THE TASK
Would you please return the lines of the entries below starting at the line that has "Champions League (721, 1537)" and ending at the line that has "[Gluecksfall] (889, 708)", both included, exactly as they are?

____________

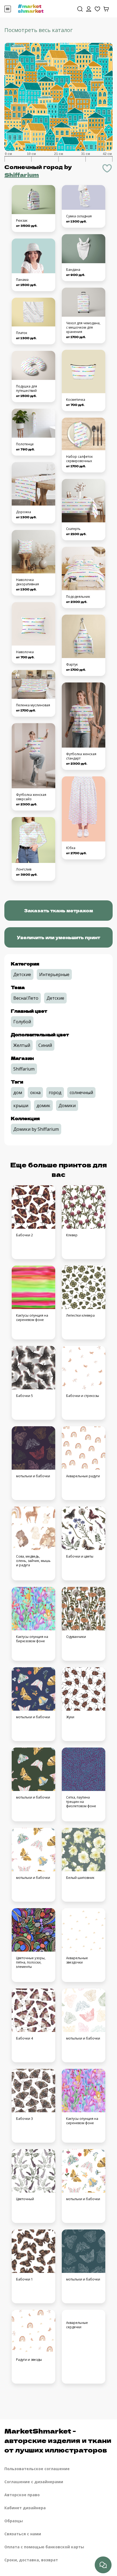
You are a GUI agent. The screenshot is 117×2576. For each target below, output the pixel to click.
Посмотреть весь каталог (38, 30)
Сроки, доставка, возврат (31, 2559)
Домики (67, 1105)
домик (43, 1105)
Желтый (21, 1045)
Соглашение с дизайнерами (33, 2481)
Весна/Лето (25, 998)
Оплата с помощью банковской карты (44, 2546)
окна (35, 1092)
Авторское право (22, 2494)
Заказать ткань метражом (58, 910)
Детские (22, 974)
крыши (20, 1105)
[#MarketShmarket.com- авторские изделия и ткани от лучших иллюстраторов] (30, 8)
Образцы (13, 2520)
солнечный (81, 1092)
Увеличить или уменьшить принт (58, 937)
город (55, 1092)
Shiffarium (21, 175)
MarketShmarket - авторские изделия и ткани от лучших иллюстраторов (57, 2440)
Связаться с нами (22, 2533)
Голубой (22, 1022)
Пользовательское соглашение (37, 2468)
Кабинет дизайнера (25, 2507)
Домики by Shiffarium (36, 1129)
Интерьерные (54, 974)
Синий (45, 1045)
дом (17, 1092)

____________

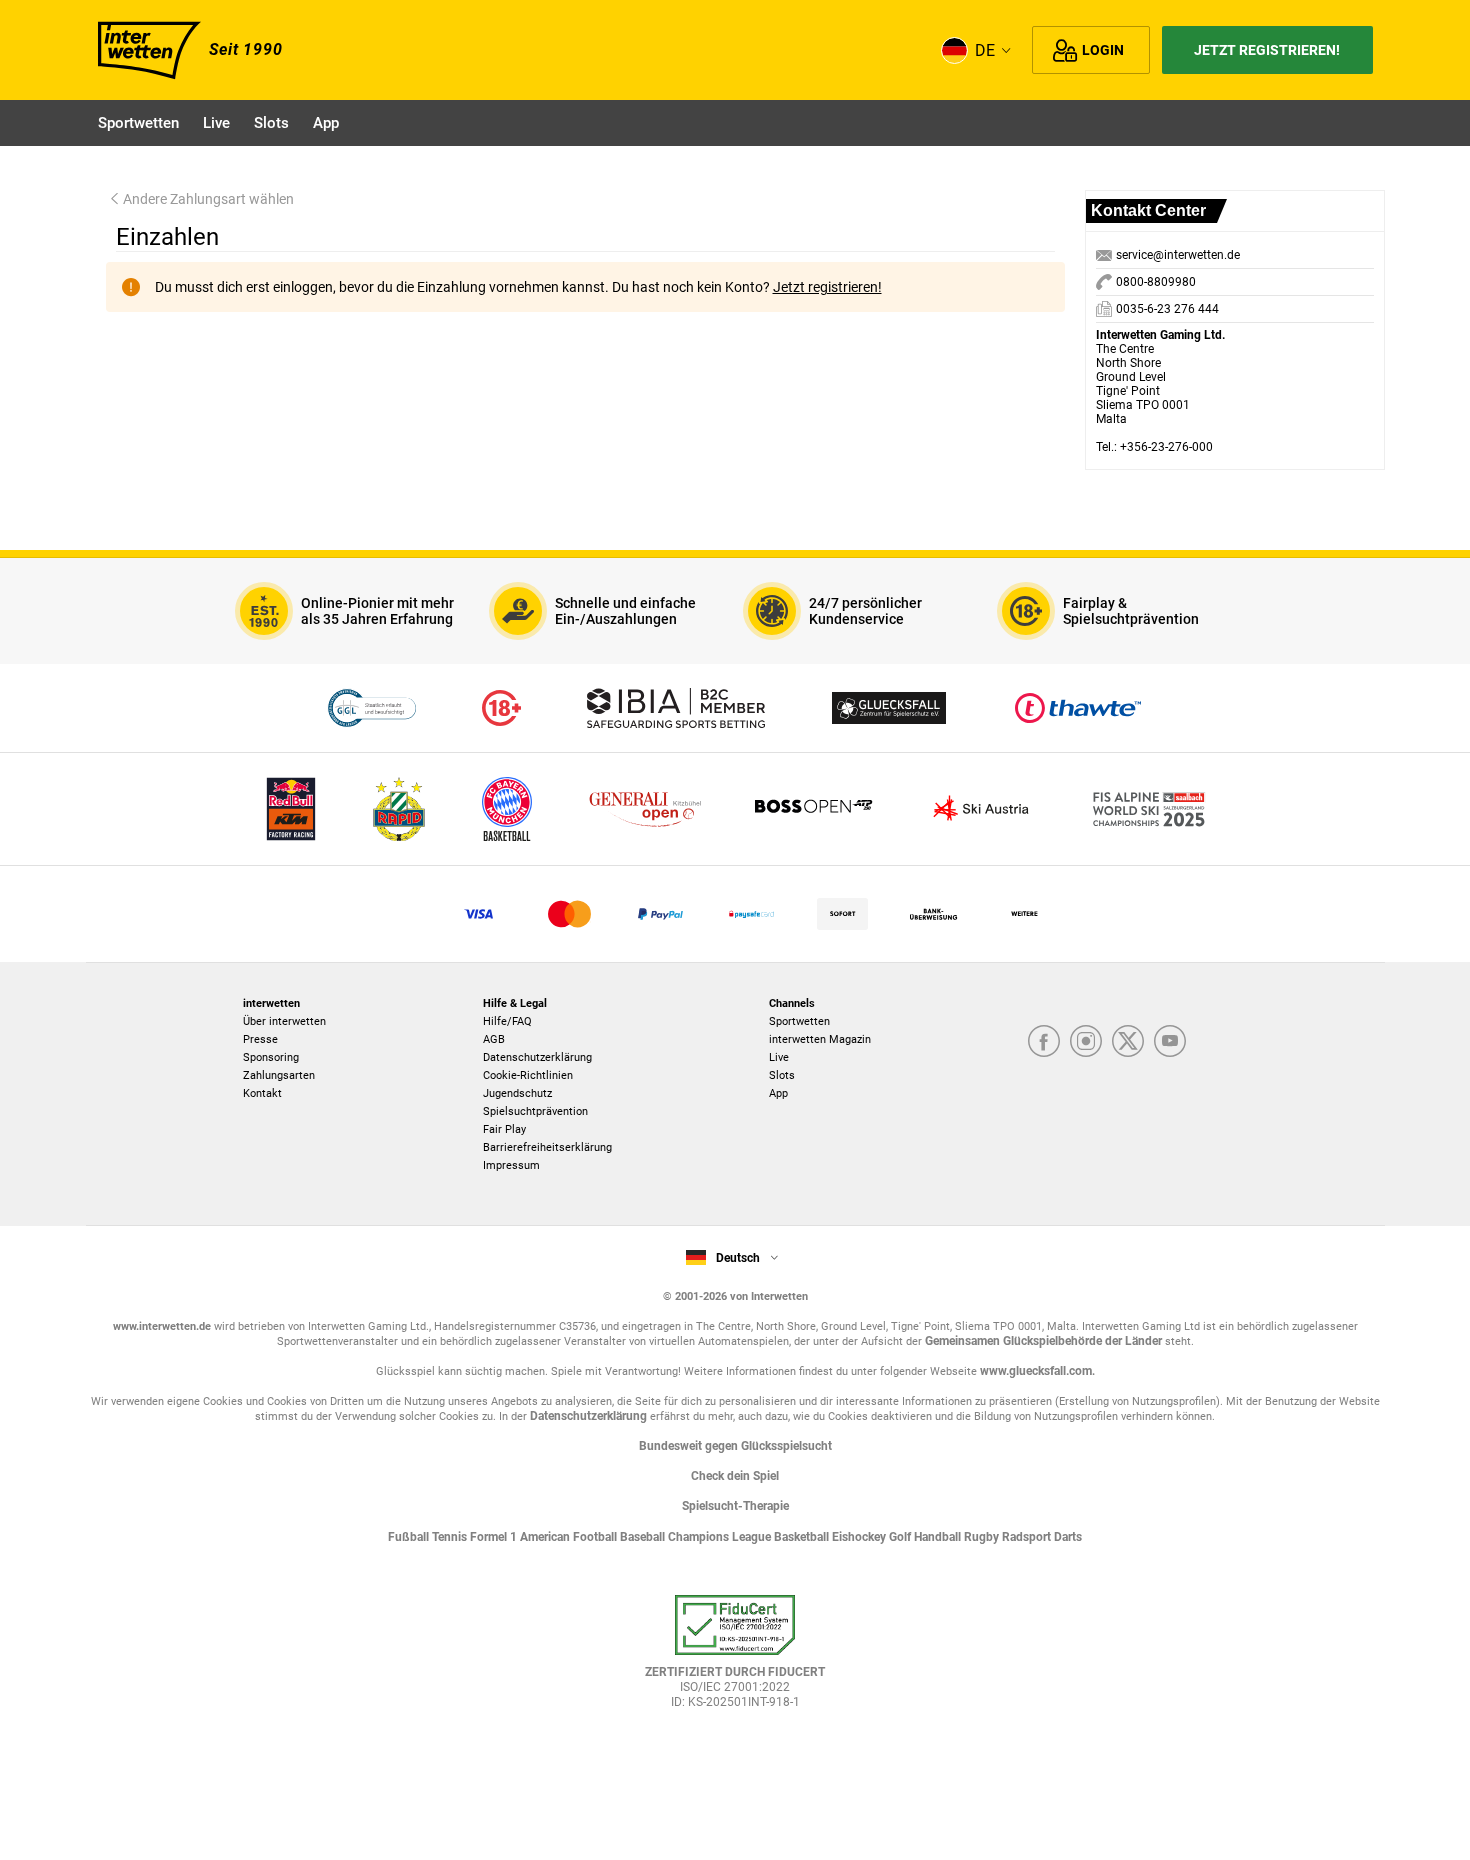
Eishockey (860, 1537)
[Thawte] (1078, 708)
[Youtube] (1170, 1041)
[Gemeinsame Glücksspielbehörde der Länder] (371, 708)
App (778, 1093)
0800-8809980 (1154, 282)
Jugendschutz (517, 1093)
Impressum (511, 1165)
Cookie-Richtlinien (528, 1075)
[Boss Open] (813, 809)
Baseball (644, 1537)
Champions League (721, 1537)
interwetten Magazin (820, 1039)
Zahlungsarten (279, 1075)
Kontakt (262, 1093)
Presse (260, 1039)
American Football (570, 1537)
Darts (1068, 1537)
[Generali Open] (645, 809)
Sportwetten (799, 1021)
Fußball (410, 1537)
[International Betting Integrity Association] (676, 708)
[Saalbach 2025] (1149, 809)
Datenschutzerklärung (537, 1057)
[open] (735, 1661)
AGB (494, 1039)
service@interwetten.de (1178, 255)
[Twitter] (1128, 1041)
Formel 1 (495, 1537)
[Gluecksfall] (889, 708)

____________

ANSWER SPACE
Champions League (721, 1537)
interwetten Magazin (820, 1039)
Zahlungsarten (279, 1075)
Kontakt (262, 1093)
Presse (260, 1039)
American Football (570, 1537)
Darts (1068, 1537)
[Generali Open] (645, 809)
Sportwetten (799, 1021)
Fußball (410, 1537)
[International Betting Integrity Association] (676, 708)
[Saalbach 2025] (1149, 809)
Datenschutzerklärung (537, 1057)
[open] (735, 1661)
AGB (494, 1039)
service@interwetten.de (1178, 255)
[Twitter] (1128, 1041)
Formel 1 (495, 1537)
[Gluecksfall] (889, 708)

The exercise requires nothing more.